がさつな「青年まるちょう」を鍛えたのは、やはり仕事です。仕事という厳しいオヤジは、手を抜いたらすぐに拳骨をくらわせてくる。本当に「いい仕事」をしようとしたら、それは「がさつ」ではダメです。とことん細かいところにこだわって、それこそ「几帳面」でないといかん。もちろん「きっちり生きる」という側面においては、お蝶夫人♪も僕を大いに鍛えてくれました。ずいぶん叱られてきたけど、そのおかげでそこそこ成長はしたと思う。夫婦というのは、性質の違う人間が一緒に生活すること。僕はずっと自分の「がさつさ」を恥じてきました。この「恥の感覚」は、結婚しなかったらあり得なかったものだ。

だから仕事とお蝶夫人♪には、とても感謝しています。仕事も結婚生活も、続けていくということにおいては困難なものです。しんどくなった時も、うんと乗り越えて、ひとつ学ぶ。学んで「がさつ」と正反対の「きっちり」をほんの少し獲得する。そこで大事なのは、たぶん「辛抱」と「素直さ」だと思います。そうして人間は学習するのです。

人間って、高みにある人ほど矛盾を抱えていることが多いと思う。それはたぶん「自分のダメなところ」とずっと闘っているからだと思うのね。ダメなところに気づいて、それを乗り越える。それを継続してできる人は「矛盾を抱えて泰然としている」ようなところがあると思う。逆に矛盾が少なくなってきたら、それは「人生下り坂」ということじゃないかしら。そういう論法でいくと、僕のような矛盾のある人間は、褒められていいのかもしれない。おしっこを便器から外して嫁に怒られる。「またやってる~」 そうして恥辱にまみれて、僕はまた学ぶのだ。寝起きは「息子」をしっかり伸ばして排尿しよう。がさつにさよなら、きっちり生きよう。そうしている間は、まだ登り道だ。以上、久々にエッセイみたいな文章をこしらえました。

• 提供リスト:
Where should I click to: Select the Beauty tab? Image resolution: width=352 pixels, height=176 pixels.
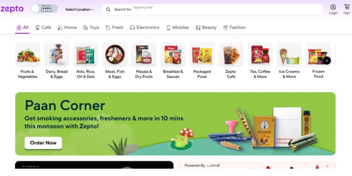(206, 28)
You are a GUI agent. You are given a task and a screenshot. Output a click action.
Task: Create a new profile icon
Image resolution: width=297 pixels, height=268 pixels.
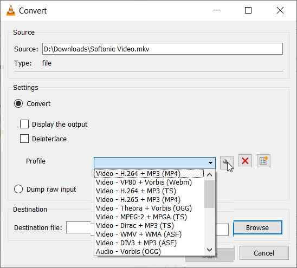click(263, 161)
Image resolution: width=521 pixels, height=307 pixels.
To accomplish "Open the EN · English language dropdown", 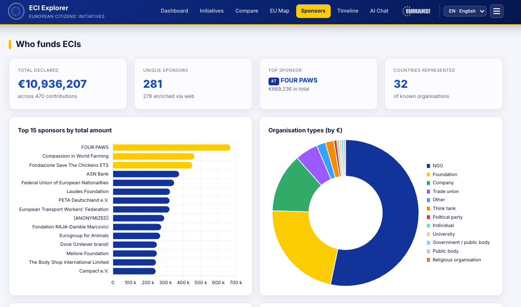I will (465, 11).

• 小課題: 抜粋によると、困難を乗り越えて学ぶうえで大事なのは何だと筆者は考えているか。 解答には抜粋の内容だけを使い、リストは参照しないでください。

• 課題の解答: 「辛抱」と「素直さ」です。